(Beginning of Dataset records)
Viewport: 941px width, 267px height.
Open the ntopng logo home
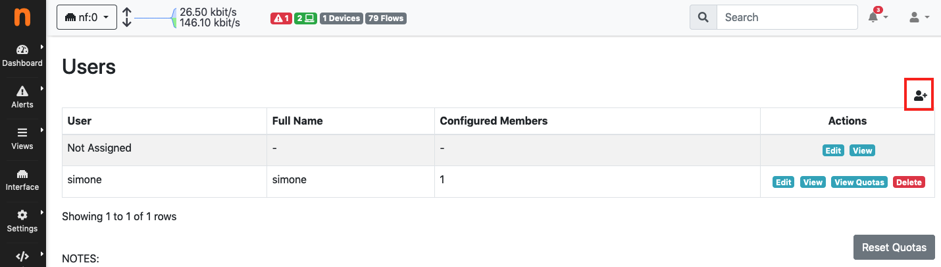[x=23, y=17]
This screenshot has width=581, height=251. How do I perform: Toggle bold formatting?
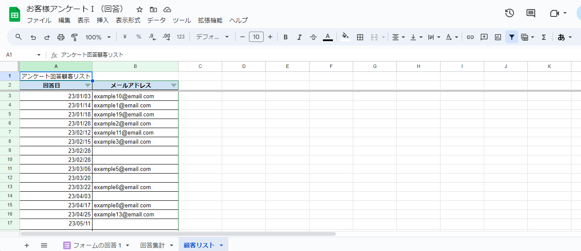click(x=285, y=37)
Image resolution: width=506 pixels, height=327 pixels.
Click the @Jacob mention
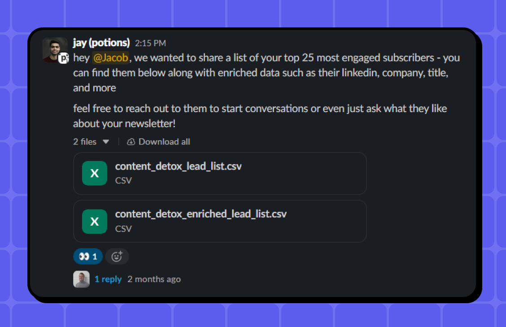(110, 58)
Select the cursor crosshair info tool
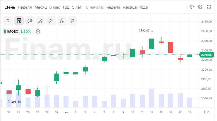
(End of Dataset records)
## [Task to complete]
The entries are to be copied exactly, and each image is to be omitted.

## [Expected output]
Viewport: 941px width, 267px height.
Open the ntopng logo home
[x=23, y=17]
This screenshot has width=581, height=251. How do I perform: Toggle bold formatting?
click(x=285, y=37)
Image resolution: width=506 pixels, height=327 pixels.
Click the @Jacob mention
(110, 58)
Select the cursor crosshair info tool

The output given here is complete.